Parenting is even tougher when a parent's childhood was dysfunctional. As Deb Wesselmann so eloquently points out, those ever-waiting ghosts of times past sneak out of our mouths, and attempt to control our behavior. Then, out of the mouths of babes come words we shouldn't have said in the first place. and we find ourselves saying, "My mother said that, and I told myself, I would never say anything like that!

One mother, after suffering utter frustration at attempts to control her ghosts, had a unique way of coping with them:

"When I was a kid, all we ever did was fight at the dinner table. It was anger city. My dad turned it into an inquisition. He was not interested in wondering about how his kids' day went, but gave us a probing angry, intrusive, and critical type of cross-examination. Somehow it was obvious that all of us kids were somehow falling far short of his expectations. I hated dinner times when he came home.
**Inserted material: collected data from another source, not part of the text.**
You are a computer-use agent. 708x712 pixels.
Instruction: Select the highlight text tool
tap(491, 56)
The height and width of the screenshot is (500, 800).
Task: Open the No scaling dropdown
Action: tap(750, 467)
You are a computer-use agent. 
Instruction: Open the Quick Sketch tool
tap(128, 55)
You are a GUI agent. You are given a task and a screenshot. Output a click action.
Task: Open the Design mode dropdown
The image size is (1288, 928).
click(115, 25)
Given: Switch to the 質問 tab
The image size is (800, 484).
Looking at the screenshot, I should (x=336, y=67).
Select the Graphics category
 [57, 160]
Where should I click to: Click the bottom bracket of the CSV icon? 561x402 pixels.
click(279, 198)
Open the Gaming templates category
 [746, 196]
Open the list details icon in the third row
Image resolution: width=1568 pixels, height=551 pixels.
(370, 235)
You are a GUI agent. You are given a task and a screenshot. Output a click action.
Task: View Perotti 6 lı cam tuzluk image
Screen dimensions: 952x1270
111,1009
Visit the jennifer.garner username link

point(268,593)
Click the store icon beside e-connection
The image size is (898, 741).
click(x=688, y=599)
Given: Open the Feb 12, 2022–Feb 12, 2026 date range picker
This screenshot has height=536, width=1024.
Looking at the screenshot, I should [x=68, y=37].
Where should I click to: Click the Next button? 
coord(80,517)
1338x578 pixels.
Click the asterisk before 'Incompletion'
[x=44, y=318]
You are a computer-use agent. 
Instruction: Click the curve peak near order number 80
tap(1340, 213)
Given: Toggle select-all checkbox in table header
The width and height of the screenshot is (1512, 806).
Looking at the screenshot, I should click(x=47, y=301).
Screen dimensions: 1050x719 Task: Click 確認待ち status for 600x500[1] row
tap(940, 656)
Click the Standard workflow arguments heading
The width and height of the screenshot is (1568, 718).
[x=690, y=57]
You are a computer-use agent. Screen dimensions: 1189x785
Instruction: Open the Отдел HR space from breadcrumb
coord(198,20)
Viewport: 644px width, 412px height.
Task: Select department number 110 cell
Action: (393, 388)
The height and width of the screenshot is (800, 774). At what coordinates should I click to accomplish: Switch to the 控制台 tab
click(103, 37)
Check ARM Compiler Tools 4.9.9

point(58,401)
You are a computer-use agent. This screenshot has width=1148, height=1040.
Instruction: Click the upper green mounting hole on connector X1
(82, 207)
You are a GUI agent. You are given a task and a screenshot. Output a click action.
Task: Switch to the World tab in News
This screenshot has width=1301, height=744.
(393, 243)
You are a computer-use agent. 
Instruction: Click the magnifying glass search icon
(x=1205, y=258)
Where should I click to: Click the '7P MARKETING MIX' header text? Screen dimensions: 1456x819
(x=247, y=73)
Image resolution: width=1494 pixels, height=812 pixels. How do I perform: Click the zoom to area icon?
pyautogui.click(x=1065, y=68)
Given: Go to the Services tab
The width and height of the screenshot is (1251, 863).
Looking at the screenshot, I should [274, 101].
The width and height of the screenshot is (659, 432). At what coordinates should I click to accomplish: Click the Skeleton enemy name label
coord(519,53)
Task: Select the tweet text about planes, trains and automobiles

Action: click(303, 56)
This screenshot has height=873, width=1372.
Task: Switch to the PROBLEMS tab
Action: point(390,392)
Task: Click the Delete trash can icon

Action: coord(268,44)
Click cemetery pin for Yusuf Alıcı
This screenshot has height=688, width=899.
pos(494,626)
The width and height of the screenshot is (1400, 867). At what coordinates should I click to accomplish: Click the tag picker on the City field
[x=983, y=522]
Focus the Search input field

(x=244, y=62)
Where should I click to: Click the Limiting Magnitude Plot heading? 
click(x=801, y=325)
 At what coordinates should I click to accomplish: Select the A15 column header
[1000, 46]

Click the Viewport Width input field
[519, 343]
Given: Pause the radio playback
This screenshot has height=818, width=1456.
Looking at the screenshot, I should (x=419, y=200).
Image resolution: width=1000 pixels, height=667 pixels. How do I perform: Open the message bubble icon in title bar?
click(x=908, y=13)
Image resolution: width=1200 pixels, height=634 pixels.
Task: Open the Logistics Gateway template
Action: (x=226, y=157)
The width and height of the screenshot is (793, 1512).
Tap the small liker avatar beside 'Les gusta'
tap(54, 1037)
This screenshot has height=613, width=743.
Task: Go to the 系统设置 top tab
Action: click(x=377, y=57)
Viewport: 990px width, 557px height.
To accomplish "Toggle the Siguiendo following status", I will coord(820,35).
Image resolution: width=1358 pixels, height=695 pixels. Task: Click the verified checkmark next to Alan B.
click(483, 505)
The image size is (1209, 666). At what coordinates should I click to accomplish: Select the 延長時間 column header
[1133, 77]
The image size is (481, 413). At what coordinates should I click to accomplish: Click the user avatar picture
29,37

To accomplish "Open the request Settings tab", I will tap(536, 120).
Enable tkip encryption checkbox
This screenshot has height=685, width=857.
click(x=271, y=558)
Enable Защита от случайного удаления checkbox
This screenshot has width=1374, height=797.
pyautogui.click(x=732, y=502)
"Then, one day, I noticed out of the blue that my kids avoided dinner times! I had no idea why! So when dinner time came, I began my inquisition about that! and Teddy said, 'Mom, you just make it no fun!' I was shocked. I couldn't believe this kid was saying the same thing to me that I had thought for years about my dad. At first I had no idea what I had been doing. But it suddenly became all too clear. So I decided, 'this has to end.' But I couldn't end it! No matter how hard I tried, I realized I just felt angry sitting down at the table with . . .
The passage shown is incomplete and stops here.